Cuando su mente hubo asimilado esto, notó que se le tensaba el estómago y empezó a respirar con dificultad.

—Espera aquí —dijo, y caminó hacia la parte más alejada de la cortina vegetal.

Más allá pudo oír el agitado rumor del río ciñéndose a Patton’s Hard en un amplio recodo. Cerca de la orilla sintió a través del suelo el impulso de la corriente. Kate se le acercó por detrás.

—¿Adónde van? —preguntó—. No veo que nadie haya intentado dar la vuelta en un coche. Se verían las huellas…

El sonido de su voz se extinguió mientras caminaba hasta donde Lemon estaba ya en plena toma de conciencia.

Habían llegado al borde del Tulip. Menos de dos metros ribera abajo el agua marrón oscuro se arremolinaba y despedía siseos y murmullos como un ser vivo. Más lejos, ramitas, hojas y otros desperdicios giraban lentamente en el remolino generado por las corrientes en aquel recodo del río.

Años atrás Kate había visto a un perro resbalarse en la fangosa ribera para acabar atrapado por el remolino. Era un perro de caza y luchó desesperadamente por salvarse. Kate había cogido una rama caída e intentado que el perro la mordiera para poder tirar de él, y así lo había intentado el animal, pero finalmente se había hundido, sin dejar de mirarla con aquellos enormes ojos castaños ribeteados de blanco. Kate odiaba Patton’s Hard tanto como odiaba Crater Sink.

En la otra orilla empezaban a encenderse las luces de Long Reach Boulevard conforme el cielo iba oscureciéndose. A la última luz del día ambos pudieron ver las huellas que habían estado siguiendo.

Bajaban por la empinada ribera y desaparecían en el río.

Lemon se acercó un poco más e iluminó el agua con la linterna. Le pareció distinguir un rectángulo blanquecino. Cuando la luz dio en él, la pintura reflectante del rectángulo brilló con más intensidad. El rectángulo blanco tenía grabados unos números grandes de color azul. Era una placa de matrícula. Lemon acercó la linterna a la superficie del agua.

A su espalda oyó susurrar a Kate:

—Lemon, haz el favor de no caerte.

Él aguzó la vista hacia el trecho iluminado. La matrícula no estaba atorada en las raíces de sauce, como él había esperado. Estaba prendida de algo mucho más grande, algo redondo y metálico, y era esa cosa grande la que había quedado enredada en las raíces, como un toro atrapado en una red.

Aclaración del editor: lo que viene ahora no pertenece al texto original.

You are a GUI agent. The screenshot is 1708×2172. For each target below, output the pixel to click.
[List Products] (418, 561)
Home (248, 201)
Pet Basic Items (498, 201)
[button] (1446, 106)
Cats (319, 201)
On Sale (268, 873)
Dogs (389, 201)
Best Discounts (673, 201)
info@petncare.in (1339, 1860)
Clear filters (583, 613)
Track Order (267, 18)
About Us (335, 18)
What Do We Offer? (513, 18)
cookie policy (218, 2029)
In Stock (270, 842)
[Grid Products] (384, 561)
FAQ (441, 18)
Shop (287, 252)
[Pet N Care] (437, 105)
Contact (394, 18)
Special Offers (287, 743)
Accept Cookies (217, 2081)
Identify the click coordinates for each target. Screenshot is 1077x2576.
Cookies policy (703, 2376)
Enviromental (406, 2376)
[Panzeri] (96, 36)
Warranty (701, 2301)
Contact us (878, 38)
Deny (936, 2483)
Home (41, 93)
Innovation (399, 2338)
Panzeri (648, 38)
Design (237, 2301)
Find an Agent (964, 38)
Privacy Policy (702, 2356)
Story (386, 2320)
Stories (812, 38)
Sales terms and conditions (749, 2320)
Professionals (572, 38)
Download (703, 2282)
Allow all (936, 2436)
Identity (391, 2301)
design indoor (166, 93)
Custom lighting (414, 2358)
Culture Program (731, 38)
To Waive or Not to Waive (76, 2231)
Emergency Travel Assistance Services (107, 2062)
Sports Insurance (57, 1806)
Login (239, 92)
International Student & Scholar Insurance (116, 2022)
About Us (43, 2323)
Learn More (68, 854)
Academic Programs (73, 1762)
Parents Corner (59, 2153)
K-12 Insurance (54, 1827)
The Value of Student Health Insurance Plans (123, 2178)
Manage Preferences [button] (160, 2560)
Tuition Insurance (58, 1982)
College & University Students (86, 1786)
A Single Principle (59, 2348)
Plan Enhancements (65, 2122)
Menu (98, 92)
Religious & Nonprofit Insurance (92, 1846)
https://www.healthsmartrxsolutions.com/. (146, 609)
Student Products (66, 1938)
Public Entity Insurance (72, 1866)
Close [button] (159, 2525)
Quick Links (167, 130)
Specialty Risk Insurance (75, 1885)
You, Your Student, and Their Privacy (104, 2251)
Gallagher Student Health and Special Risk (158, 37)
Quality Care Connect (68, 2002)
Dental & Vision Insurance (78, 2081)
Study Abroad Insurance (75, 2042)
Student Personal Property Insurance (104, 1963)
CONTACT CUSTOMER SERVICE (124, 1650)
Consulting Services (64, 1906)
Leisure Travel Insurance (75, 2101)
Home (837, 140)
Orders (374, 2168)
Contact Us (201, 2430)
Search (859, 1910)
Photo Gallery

Se enderezó, dio media vuelta, y Kate tiró de él ribera arriba. Las botas de Lemon resbalaron en el fango resbaladizo, pero finalmente ambos volvieron a pisar terreno firme.

—¿Está ahí?

—Sí, está —dijo Lemon—. Parece un utilitario. Diría que azul claro. Bajó por la pendiente, pero en lugar de caer hasta el fondo del río, quedó enganchado en las raíces de todos esos sauces.

—¿Has podido ver la marca del coche?

—No, pero tengo la matrícula. KT987Z. ¿Te suena?

Kate se ensimismó un instante y luego volvió.

—Lo que has querido decir es si se trata del coche de Alice Bayer, ¿no?

—Sí, Kate. Creo que eso he querido decir.

—No sé qué matrícula lleva. Pero sé que conducía un coche azul pequeño. —Hizo una pausa, confiando en que acudieran a ella las palabras adecuadas—. Supongo que habrá que llamar a la policía, ¿no?

—Sí —dijo Lemon, pero con suavidad—. Eso me temo.